Verstemmstation
Die Verbindung von beispielsweise Antriebswellen zu Radlaufteilen stellt im Fahrzeugbau eine große Herausforderung dar. Durch das automatisierte Verstemmen der Halsbund-/Zentralmutter, in eine hierfür vorgesehene Nut des Achsstummels, wird eine kraft- und formschlüssige Verbindung erzeugt.

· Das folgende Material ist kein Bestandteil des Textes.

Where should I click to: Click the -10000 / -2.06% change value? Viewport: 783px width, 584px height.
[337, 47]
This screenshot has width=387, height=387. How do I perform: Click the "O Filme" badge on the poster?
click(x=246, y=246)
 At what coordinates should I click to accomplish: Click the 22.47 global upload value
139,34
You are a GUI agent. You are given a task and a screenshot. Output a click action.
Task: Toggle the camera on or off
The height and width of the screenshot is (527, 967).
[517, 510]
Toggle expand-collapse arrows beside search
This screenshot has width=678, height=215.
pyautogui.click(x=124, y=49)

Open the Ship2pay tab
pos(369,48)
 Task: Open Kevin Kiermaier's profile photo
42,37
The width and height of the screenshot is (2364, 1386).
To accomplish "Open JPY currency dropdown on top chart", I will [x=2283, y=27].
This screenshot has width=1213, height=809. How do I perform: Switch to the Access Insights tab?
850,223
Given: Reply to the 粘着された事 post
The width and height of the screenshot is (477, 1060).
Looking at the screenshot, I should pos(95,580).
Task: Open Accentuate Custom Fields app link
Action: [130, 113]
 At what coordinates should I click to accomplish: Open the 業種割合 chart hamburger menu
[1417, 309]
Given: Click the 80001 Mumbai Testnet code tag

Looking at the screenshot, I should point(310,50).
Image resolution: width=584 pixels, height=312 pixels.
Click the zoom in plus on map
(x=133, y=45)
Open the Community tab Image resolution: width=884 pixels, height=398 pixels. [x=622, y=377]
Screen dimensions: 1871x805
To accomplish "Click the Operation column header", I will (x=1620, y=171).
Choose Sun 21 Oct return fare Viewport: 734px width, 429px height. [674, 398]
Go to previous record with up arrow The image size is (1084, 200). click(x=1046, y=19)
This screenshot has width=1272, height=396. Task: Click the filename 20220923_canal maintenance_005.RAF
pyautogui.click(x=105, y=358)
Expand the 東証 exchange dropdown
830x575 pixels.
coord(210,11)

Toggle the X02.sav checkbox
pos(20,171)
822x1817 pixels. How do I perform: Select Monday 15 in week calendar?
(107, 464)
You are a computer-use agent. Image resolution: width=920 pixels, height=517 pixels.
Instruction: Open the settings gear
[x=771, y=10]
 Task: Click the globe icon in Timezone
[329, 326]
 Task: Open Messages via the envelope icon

Dies wird in der Regel bei Sicherheit relevanten Verbindungen mit hohem Drehmoment realisiert, diesem Prozess kommt eine besondere Bedeutung zu. Ergänzend ersetzt dieser automatisierte Prozess auch das manuell ausgeführte, mit einem Meißel schlagende Verstemmen und erzeugt somit einen ergonomischen Vorteil.
Eine automatische Verstemmung wird sowohl dem Sicherheitsaspekt als auch der Ergonomie gerecht.
Über mechanische bzw. optische Suchsysteme wird die zu verstemmende Verbindung lokalisiert. Der für den Verstemmprozess optimierte Stemmmeißel wird sowohl an der exakten Position als auch im richtigen Winkel zugeführt. Die eigentliche Verstemmung erfolgt Kraft-Weg überwacht und kann somit dokumentiert werden. Je nach technischer Anforderung erfolgt eine einseitige oder auch beidseitige Verstemmung.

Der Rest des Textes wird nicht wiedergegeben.